I am a nurse, specialised in paediatrics and I have been working in the l’Hospital Maternoinfantil Vall d´Hebron (HMI) since 1989, a hospital that treats children and women. We are a reference centre in Catalonia, and one of the best in Spain, a pioneer in its capacity for the resolution of complex paediatric processes.
In recent years we have made a clear commitment towards the humanisation in attention, we want to look after the welfare of the hospitalised children and of their families, being respectful to the different beliefs and cultures.
Our centre finds itself immersed in a process of transformation with the main aim of achieving a happier, and more dynamic and modern image, with the participation of the patients, families and professionals. We want to improve the hospital stay of the children, adolescents and families, transmitting a message of encouragement and calmness.
By means of the unit of Corporate Social Responsibility of the Hospital, a proposal reached us to participate in a new project of humanisation included in the programme DKV Fresh Art Kids 2017. The company DKV and the Museu Nacional d’Art de Catalunya (MNAC) proposed us, last summer, to participate in a project of artistic co-creation with BOA Mistura, an international group of mural artists.
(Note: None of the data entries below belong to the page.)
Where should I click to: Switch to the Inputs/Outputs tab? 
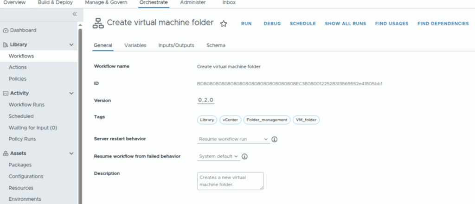(176, 45)
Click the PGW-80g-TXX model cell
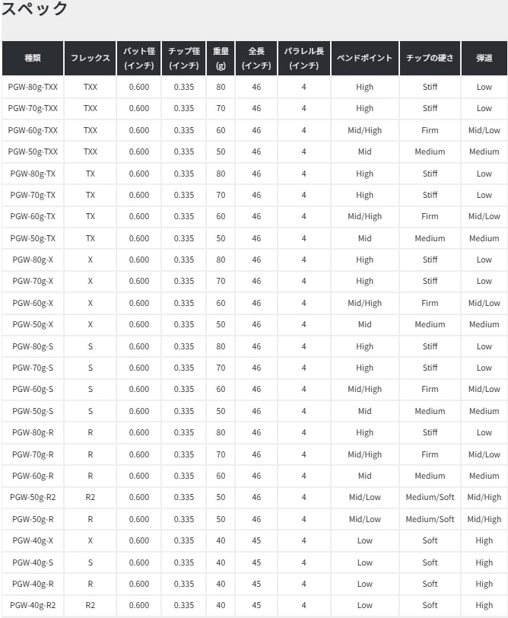Image resolution: width=508 pixels, height=618 pixels. (33, 87)
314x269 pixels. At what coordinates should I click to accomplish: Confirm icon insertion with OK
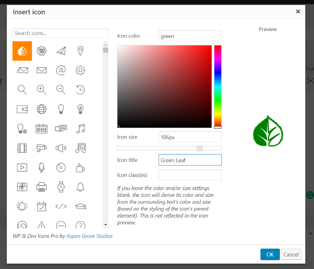(270, 254)
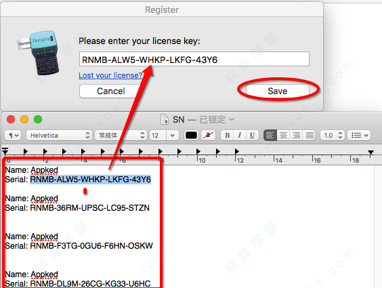The height and width of the screenshot is (288, 382).
Task: Open the typeface style dropdown 常规体
Action: [121, 136]
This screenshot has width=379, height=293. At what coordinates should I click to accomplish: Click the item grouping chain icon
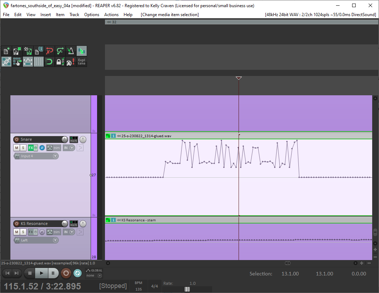[6, 62]
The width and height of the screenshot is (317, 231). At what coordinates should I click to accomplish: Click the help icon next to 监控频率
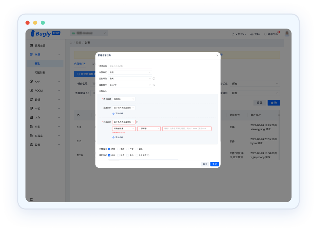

The activity would consist of painting a mural in a space of the building of the Maternity Children’s Hospital of Vall d´Hebron, inspired by an artistic piece from the MNAC, the emblematic work of Catalan modernism by the author Ramón Casas: Ramón Casas and Pere Romeu on a Tandem.
A major opportunity
On hearing the proposal, the first thought was that it would be a major opportunity for three important reasons:
- the caring of emotional welfare, given that the different leisure activities and among them artistic, contribute to minimising and mitigating the negative psychological impact that can be provoked in the child or adolescent by the hospitalisation process itself.
- colour does matter, the opportunity of achieving a happier and more vital space in our hospital, it can improve the hospital stay of the children, adolescents, families and professionals.
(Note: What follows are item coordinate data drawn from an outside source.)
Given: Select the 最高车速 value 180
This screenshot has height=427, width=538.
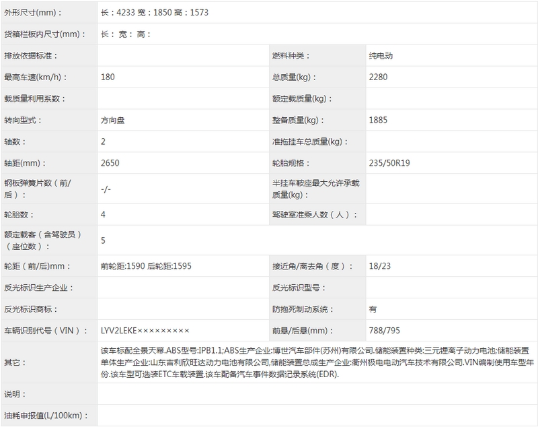Looking at the screenshot, I should (x=108, y=77).
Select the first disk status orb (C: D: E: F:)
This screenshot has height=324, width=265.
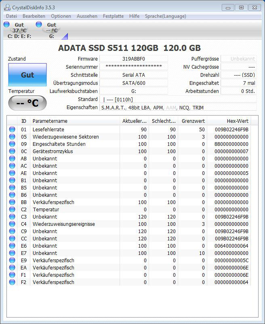(x=6, y=25)
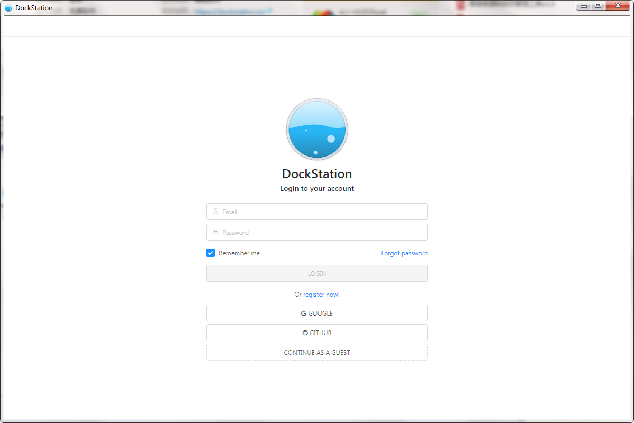This screenshot has height=423, width=634.
Task: Click the DockStation heading text below logo
Action: (x=317, y=174)
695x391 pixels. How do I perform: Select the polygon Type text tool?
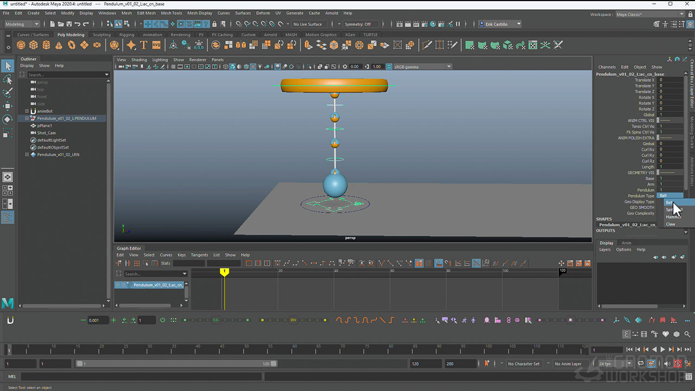[144, 45]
- teamwork strengthens the relations, sharing these types of activities would undoubtedly strengthen the ties between the boys, girls, adolescents, families and professionals. The relation of trust between the patient the family and the professionals will be strengthened, with the interaction in a more leisure-festive environment being positive.
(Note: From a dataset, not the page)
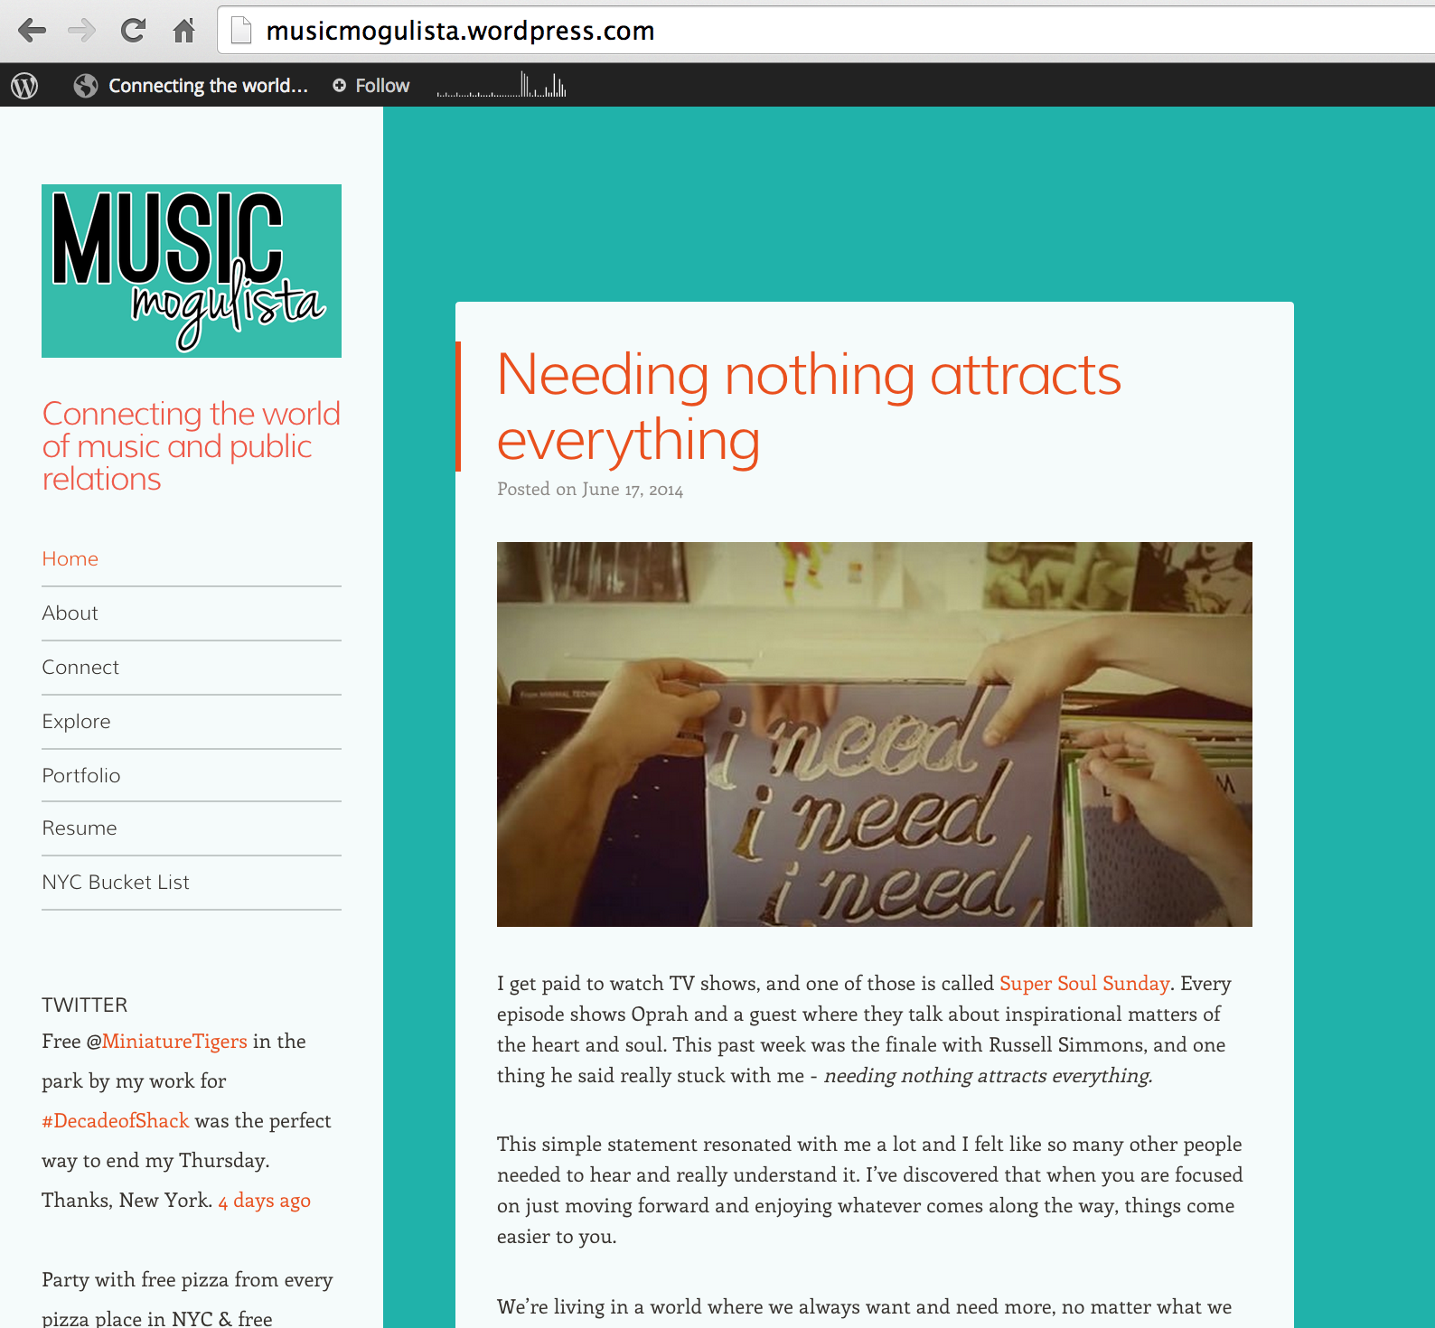Click the globe icon in admin bar
Image resolution: width=1435 pixels, height=1328 pixels.
pyautogui.click(x=86, y=86)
Art contributes to emotional and physical health
For the children, the stay in the hospital implies being separated from their habitual environment, the difficulty to understand what is happening to them, and the possibility of the appearance of psychological and emotional alterations due to the presence of fears and anxieties. For all these reasons, the hospitalization can create a situation of emotional impact which it is convenient to assimilate and elaborate. Nowadays, there is evidence that all activities that allow children to externalise their emotions, feeling and thoughts are positive for their emotional welfare. In this situation, the creation of a mural with their own hands, in our hospital, has provided the children and adolescents with a space for externalising their emotions, feelings and thoughts through art.
For a few days, the hospital has become an art workshop and the patients have been able to go from having a more passive attitude and receiver of attention, to being active and creative, with greater vitality. Without doubt, art allows us to travel through the emotions and overcome difficulties, contributing to their emotional and physical health.
Together we are stronger
To end, I would like to thank DKV, the Museu Nacional and the artists of BOA Mistura who had thought of our hospital for this initiative that combines art and humanisation. To thank all our pediatric patients, those hospitalised, and those who come from their homes and families for their participation and enthusiasm. I would also like to thank the professionals from Hospital Maternoinfantil Vall d´Hebron for their collaboration, and it has become clear that for the professionals who work in the HMI Vall d´Hebron it is very important to improve the emotional welfare of our boys, girls, adolescents and families, “The patient always comes first”.
This initiative has shown that together we are stronger and that if we go together we are unstoppable. Each day when I begin and finish my working day, on entering and leaving, by the main entrance of the HMI Vall d´Hebron, I look at the mural, I look at our work and I read this large word that represents an injection of positivism: “Overcoming”. Which makes me have very present how important and necessary it is to surpass oneself on a day-to-day basis, both professionally and personally. Overcoming: a bad day, fears, pain, a treatment, a loss, to be hospitalised, some goals.